Brent was born Lothar Baruch, in Köslin, Germany, to German Jewish parents, Charlotte and Arthur Baruch. To avoid persecution in the largely non-Jewish Köslin, his family placed him in the Jewish Orphanage Berlin-Pankow in Berlin in 1936. In 1938, at age 13, to escape the rising anti-Semitism of the Sturmabteilung and teachers, Brent was sent to England on the first of the Kindertransports and became a pupil at Anna Essinger's Bunce Court School. His parents and older sister stayed behind in Germany. Because his status as a German national would have made him liable to execution in the event of capture, he was advised to change his name. After the war, he found out that his parents were sent to Riga, Latvia and executed. There are three stolpersteine for his parents and sister in Berlin. After the war, he became a British citizen and enrolled at University of Birmingham.
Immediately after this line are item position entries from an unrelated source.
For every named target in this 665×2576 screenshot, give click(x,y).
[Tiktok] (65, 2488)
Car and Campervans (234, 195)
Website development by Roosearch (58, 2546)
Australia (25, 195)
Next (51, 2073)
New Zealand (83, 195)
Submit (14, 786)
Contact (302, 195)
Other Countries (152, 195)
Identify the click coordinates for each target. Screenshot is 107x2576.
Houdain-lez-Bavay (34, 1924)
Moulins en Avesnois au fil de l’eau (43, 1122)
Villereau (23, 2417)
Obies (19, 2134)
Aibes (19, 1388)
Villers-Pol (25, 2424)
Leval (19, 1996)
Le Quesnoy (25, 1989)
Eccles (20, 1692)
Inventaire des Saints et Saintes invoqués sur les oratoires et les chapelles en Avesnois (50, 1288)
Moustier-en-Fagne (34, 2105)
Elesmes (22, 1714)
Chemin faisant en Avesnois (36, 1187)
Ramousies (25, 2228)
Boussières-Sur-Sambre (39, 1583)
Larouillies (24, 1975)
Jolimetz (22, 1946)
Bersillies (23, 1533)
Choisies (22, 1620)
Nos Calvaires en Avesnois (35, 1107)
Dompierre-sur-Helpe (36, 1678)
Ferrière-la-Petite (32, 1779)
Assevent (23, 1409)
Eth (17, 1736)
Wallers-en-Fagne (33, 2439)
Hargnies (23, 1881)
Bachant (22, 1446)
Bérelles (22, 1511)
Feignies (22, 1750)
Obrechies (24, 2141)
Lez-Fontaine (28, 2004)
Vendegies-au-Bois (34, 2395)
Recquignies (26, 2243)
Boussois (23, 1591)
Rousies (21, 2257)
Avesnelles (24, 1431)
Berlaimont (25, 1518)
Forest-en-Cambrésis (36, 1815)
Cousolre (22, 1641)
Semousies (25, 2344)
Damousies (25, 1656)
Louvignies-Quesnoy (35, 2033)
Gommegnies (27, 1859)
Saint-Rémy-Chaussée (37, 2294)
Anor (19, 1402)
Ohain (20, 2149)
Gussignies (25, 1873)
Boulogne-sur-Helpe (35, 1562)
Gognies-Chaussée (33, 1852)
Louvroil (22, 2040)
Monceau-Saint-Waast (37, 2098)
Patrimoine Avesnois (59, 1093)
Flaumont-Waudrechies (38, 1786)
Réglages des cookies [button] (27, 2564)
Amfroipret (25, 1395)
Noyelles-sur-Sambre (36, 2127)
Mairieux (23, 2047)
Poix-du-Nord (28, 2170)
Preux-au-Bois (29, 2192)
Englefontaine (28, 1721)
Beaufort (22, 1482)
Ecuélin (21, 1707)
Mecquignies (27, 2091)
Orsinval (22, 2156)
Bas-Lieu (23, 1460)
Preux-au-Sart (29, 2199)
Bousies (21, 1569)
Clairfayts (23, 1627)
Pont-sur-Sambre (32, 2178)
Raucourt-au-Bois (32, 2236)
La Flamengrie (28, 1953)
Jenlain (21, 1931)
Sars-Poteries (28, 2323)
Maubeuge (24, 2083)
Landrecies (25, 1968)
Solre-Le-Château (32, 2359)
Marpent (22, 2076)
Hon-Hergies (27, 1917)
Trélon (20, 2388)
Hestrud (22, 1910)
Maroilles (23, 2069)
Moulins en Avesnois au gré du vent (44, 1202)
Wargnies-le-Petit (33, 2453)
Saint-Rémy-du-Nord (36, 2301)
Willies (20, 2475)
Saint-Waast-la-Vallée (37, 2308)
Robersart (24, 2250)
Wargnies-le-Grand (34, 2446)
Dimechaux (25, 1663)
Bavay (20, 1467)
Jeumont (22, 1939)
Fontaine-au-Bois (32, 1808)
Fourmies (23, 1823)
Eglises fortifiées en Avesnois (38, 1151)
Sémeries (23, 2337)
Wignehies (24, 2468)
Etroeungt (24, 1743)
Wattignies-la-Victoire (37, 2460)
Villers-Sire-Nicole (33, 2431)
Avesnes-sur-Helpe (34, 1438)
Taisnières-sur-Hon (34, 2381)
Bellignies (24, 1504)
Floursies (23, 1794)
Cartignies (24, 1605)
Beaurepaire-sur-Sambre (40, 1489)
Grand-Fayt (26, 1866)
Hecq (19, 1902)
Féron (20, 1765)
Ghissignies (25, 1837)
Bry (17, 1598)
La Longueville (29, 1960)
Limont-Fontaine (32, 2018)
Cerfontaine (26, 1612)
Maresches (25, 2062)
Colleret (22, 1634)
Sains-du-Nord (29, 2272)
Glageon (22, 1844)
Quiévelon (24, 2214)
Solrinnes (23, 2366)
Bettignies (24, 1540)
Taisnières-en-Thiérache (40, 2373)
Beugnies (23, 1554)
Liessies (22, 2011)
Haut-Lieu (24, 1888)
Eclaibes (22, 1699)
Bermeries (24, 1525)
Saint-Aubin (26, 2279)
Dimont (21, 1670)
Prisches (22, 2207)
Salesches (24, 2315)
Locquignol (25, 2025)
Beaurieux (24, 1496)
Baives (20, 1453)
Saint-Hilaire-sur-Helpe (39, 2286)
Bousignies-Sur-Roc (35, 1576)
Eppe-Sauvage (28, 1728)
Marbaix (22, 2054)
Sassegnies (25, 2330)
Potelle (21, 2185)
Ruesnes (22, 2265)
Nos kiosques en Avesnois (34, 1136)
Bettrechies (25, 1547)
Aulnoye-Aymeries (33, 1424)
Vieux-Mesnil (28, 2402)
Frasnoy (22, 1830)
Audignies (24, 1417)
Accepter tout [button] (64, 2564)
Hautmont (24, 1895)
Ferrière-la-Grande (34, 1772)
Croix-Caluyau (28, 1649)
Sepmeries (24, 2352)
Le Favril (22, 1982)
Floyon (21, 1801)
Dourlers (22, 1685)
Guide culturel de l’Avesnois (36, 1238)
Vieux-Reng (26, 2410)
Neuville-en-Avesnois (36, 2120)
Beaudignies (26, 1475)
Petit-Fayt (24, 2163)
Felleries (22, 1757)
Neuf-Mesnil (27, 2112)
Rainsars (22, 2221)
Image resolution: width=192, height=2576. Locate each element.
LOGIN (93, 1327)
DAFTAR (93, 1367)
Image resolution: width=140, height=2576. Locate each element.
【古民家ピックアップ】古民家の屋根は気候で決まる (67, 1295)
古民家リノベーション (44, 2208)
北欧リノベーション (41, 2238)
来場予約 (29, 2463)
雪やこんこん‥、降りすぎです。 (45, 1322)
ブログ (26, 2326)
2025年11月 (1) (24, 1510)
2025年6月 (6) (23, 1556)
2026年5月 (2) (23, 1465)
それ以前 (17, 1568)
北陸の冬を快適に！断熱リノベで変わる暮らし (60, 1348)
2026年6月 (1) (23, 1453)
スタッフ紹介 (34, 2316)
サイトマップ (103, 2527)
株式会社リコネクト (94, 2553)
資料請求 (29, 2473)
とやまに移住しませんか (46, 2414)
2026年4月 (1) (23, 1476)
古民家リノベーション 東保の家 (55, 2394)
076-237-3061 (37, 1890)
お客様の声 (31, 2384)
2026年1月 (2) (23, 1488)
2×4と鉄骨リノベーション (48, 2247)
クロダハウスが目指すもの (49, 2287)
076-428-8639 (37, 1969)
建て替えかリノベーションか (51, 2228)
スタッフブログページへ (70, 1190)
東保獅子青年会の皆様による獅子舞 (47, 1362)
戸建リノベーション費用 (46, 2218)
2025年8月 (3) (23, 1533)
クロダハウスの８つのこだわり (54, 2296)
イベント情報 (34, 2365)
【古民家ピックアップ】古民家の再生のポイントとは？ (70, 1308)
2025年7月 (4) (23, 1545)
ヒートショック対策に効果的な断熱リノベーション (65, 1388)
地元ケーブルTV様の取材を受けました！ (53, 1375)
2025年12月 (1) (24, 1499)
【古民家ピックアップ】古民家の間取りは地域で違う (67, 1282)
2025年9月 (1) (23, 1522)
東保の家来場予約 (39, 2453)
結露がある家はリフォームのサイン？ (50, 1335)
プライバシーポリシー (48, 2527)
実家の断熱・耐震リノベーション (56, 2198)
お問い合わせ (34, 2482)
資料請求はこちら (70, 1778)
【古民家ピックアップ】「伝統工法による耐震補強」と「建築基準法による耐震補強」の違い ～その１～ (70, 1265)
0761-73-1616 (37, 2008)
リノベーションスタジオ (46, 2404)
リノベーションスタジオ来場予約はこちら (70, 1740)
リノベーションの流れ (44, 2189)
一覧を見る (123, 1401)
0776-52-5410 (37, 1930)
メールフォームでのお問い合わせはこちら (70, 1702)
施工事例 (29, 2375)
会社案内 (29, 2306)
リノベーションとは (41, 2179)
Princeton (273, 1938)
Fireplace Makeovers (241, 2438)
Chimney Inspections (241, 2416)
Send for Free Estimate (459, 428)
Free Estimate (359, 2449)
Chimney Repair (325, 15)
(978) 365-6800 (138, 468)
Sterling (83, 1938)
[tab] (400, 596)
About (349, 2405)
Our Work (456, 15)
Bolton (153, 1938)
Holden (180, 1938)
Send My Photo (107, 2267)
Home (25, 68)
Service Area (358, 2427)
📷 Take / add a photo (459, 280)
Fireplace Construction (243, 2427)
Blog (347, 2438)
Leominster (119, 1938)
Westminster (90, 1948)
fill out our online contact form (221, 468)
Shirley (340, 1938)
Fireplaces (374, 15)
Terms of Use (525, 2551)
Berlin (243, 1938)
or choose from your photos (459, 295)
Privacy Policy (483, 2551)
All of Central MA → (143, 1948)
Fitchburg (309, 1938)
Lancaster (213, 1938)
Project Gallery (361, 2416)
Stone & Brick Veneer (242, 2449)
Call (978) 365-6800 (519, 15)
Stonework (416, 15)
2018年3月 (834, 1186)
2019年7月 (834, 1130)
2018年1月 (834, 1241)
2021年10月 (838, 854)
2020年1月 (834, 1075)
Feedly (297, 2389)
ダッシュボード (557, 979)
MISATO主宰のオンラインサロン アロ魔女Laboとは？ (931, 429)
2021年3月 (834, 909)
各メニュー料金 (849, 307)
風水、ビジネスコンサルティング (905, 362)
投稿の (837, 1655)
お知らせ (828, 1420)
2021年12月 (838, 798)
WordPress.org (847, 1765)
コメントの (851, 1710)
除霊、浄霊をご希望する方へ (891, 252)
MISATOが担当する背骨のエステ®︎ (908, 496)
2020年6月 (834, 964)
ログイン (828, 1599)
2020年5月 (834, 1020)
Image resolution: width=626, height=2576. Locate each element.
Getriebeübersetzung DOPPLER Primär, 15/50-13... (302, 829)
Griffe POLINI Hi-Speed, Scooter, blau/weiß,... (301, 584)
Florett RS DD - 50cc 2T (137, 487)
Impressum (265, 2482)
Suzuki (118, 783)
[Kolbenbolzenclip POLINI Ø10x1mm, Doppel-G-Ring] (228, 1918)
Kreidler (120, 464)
As a secular Jew who escaped the Holocaust, Brent was highly critical of Israel's treatment of the Palestinians.
Education: Bunce Court School, Kent; Birmingham Central Technical College; University of Birmingham ; University College London.
He was a member of the European Academy of Sciences and Arts and honorary member of the British Society for Immunology.
Brent died in December 2019 at the age of 94. He was posthumously appointed Member of the Order of the British Empire in the 2020 New Year Honours for services to Holocaust education.